La Regione: "Liguria regina del turismo anche grazie ad accordo con Sampdoria e Spezia"

di Maurizio Michieli

1 min, 21 sec

Risposta alla polemica sollevata in consiglio regionale sulla partnership con le società di calcio di serie A

La Regione: "Liguria regina del turismo anche grazie ad accordo con Sampdoria e Spezia"

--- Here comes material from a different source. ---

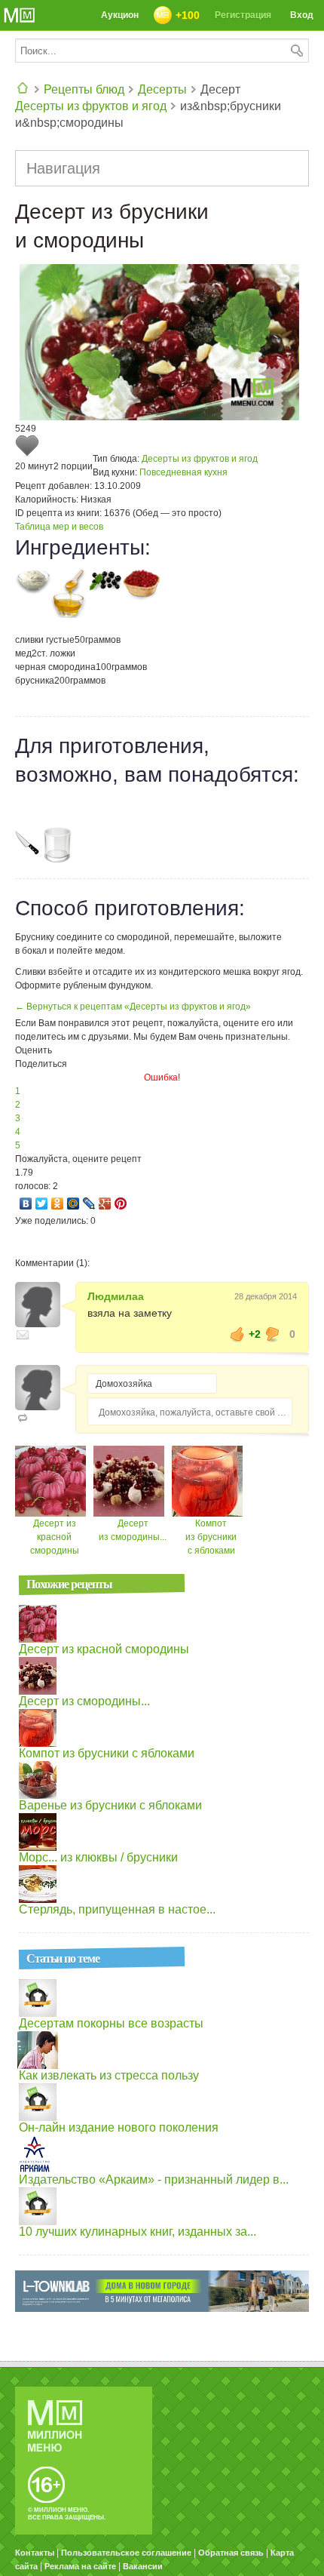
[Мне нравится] (237, 1334)
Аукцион (120, 15)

Da Regione Liguria è arrivata una secca replica alla polemica sollevata in consiglio regionale sulla partnership con Sampdoria e Spezia. La Regione ha rivendicato "la grande importanza della promozione del territorio anche attraverso il marchio “LaMiaLiguria” sulle maglie di Spezia e Sampdoria, con una collaborazione che in questi mesi ha permesso al nostro territorio di farsi conoscere in tutti i campi di calcio italiani, promuovendo le sue eccellenze e le sue peculiarità, e questo anche grazie alla grande mediaticità del mondo del calcio e al grande appeal esercitato su milioni di tifosi. I risultati sono sotto gli occhi di tutti tranne che di quelli che non vogliono vedere, a cominciare dai dati del turismo: per la prima volta nella storia la città di Genova ha superato i 2 milioni di presenze in un anno, un obiettivo che alcuni anni fa sembrava impossibile da centrare. Mentre in Liguria è stato un 2022 da record con oltre 15 milioni di presenze. Il settore turistico ha fatto segnare un +10,3% nel 2022 rispetto al 2021. Accanirsi contro Spezia e Sampdoria è quindi un ulteriore esempio di come l’opposizione non pensi al bene e alla ricchezza del nostro territorio, continuando invece a vivere nella mediocrità del passato".

Regione Liguria, in merito alla polemica sollevata in consiglio regionale sui biglietti forniti da Sampdoria e Spezia per assistere alle partite delle due squadre, ha anche precisato "che i tagliandi non rientrano in alcun contributo destinato alle squadre di serie A, ma si tratta di una elargizione non a titolo oneroso. I biglietti a cui si fa riferimento sono, quindi, sempre stati ceduti gratuitamente dai due club".